With the incredible time dilation it seemed like a whole day had passed since I ate the shrooms, when in fact it had only been about 3 hours total. I was coming down by then, the visions were gone, but the sensitivity to light, and feeling of well being were still there. I sat and watched a visualization plugin for xmms until I was grounded again. At about that time my friend Przemek called and I told him what we were doing, and that we still had half a bag of shrooms left. He thought that sounded like something his roommate Ryan, another friend of mine, would enjoy, so Neil and I headed over to their place with the bag. Ryan ate the whole half an eighth (mostly stems though) and I watched over him until he came down again. Then I went home and had the best sleep of my life, with numerous, vivid dreams.

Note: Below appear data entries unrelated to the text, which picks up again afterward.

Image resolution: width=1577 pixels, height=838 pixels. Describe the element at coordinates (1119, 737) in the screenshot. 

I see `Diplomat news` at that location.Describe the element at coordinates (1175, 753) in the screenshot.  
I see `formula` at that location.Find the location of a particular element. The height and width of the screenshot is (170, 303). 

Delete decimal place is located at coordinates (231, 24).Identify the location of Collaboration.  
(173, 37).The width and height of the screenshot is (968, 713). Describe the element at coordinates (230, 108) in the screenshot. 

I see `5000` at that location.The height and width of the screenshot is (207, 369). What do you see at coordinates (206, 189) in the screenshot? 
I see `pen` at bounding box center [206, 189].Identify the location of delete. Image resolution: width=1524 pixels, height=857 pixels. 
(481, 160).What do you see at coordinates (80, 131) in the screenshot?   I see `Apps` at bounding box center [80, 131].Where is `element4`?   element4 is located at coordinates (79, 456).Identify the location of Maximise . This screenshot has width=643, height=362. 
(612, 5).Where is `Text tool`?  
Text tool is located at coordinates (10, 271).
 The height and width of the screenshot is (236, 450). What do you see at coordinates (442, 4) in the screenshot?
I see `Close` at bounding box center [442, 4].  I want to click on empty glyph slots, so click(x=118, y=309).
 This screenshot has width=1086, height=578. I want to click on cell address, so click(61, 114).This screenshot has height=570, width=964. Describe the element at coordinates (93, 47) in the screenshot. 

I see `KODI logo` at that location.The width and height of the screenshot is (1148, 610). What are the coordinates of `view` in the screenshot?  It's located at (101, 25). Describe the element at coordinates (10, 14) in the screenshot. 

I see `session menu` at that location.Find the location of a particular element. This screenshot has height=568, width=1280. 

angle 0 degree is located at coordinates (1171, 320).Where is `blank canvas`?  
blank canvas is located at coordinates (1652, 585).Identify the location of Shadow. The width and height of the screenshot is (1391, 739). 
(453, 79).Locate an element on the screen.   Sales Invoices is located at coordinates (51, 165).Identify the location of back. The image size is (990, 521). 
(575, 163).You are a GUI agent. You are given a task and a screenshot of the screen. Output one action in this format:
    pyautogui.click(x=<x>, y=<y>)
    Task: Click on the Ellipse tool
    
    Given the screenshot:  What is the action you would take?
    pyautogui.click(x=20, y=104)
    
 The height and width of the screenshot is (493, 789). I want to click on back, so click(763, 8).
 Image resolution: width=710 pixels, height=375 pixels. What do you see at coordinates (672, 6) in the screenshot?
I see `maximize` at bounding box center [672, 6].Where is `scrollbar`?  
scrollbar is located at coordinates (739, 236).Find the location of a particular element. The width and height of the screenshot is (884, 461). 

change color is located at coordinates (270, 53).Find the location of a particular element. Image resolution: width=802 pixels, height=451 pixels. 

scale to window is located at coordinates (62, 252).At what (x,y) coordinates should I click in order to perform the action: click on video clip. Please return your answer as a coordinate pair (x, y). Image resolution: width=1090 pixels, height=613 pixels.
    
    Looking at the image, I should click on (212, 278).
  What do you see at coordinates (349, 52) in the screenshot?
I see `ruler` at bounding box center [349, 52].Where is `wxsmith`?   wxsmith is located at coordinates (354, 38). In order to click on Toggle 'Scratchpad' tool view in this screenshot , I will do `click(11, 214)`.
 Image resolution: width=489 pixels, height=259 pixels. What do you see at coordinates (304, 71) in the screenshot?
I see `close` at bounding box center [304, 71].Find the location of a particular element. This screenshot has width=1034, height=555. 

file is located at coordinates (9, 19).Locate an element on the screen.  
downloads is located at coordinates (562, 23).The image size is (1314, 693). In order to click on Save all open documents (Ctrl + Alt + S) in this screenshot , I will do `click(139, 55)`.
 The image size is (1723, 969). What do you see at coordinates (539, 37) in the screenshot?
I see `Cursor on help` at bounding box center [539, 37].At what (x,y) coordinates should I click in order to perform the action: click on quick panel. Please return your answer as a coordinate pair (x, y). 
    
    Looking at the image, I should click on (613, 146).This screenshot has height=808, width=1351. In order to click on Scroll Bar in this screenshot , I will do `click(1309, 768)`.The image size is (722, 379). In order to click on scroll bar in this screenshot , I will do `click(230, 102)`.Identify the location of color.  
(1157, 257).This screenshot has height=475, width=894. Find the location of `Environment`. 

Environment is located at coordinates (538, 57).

For almost two weeks afterward I felt great. I took nothing for granted, every time I looked at the sky I was overcome with its beauty, in everything I looked at there were new qualities I had never noticed before, or else just stopped noticing long ago. It was like being reborn as a child, but still retaining all the knowledge I've aquired in this life, as well as a little intelligence boost.
I felt completely centered and at peace with the world, like a zen master.


For anyone considering trying shrooms, I highly recomend it. As long as you begin your journey with a clear head and no fear of it, you will almost certainly have a good trip.